Da erschien – erzählt die Sage – in einer Nacht an seinem Lager ein Jüngling, der war fremd, aber schön und glänzend anzusehen. Dieser nahm seine Hand und gebot ihm, aufzustehen und ihm zu folgen, indem er ihn befreyen wolle. Der gefangene Herzog sah ihn voll Verwunderung an, aber er trauete ihm, erhob sich und folgte ihm; und wie sich wunderbarer Weise vor dem Jünglinge die Thore öffneten und die Zugbrücken niederließen, so schritten sie sonder Gefähr und sonder Anstand aus dem Gefängnisse und aus der Burg, und kamen an das Ufer des Rheins. Hier war ein Nachen angelegt, neben dem ein schneeweißer Schwan Wache hielt. Das Thier erhob sich, als sie sich naheten, und rauschte hoch auf mit seinen Flügeln, seinem Herrn entgegen. Der fremde Jüngling ließ seinen Befreyeten in den Nachen steigen, und stieg dann selbst hinein, und der Schwan zog jetzt an einer güldenen Kette den Nachen weiter, den Strom hinauf.

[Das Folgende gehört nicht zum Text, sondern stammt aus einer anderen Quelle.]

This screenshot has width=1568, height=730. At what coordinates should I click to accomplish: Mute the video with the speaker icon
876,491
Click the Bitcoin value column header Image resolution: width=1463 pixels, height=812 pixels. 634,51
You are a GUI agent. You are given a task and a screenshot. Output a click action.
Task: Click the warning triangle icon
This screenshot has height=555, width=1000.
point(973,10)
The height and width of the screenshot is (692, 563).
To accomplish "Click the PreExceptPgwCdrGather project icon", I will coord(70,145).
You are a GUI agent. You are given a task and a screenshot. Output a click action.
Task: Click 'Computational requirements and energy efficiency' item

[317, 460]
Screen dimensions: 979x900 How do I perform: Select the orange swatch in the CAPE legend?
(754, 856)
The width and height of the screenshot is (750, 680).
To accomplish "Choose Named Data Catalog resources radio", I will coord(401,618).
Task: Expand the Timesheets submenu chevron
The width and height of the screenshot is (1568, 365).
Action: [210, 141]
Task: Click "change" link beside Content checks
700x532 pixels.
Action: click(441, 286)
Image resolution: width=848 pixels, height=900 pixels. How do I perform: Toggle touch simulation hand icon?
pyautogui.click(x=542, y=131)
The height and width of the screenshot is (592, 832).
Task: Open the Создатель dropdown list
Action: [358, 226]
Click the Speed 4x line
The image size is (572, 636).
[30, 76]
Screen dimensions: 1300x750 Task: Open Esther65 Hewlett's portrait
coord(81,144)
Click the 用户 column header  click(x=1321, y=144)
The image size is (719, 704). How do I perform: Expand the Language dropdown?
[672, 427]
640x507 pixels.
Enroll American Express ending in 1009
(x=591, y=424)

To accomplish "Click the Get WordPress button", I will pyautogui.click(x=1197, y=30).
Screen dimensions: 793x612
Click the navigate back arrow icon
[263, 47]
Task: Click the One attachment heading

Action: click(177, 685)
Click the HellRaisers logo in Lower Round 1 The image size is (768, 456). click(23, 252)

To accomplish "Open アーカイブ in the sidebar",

Sie kamen zu Carls Freunden und Anhängern, die sie mit lauter Freude empfingen. Schnell wurde Carl Martell zum Major Domus ausgerufen, schnell schlossen alle Tapferen, alle Freunde seines verstorbenen Vaters sich an ihn an, und wenige Monate reichten hin, seine beiden Feinde zu unterwerfen; namentlich wurde Raginfred[WS 1] in der Schlacht bey Cambray besiegt. Carl setzte sich jetzt in den Würden seines Vaters fest,

Anmerkungen (Wikisource)

  1. Vorlage: Ragirfred
Empfohlene Zitierweise:
H. Stahl alias Jodocus Temme: Westphälische Sagen und Geschichten. Büschler'sche Verlagsbuchhandlung, Elberfeld 1831, Seite 134. Digitale Volltext-Ausgabe bei Wikisource, URL: https://de.wikisource.org/w/index.php?title=Seite:Westph%C3%A4lische_Sagen_und_Geschichten_134.png&oldid=- (Version vom 29.12.2019)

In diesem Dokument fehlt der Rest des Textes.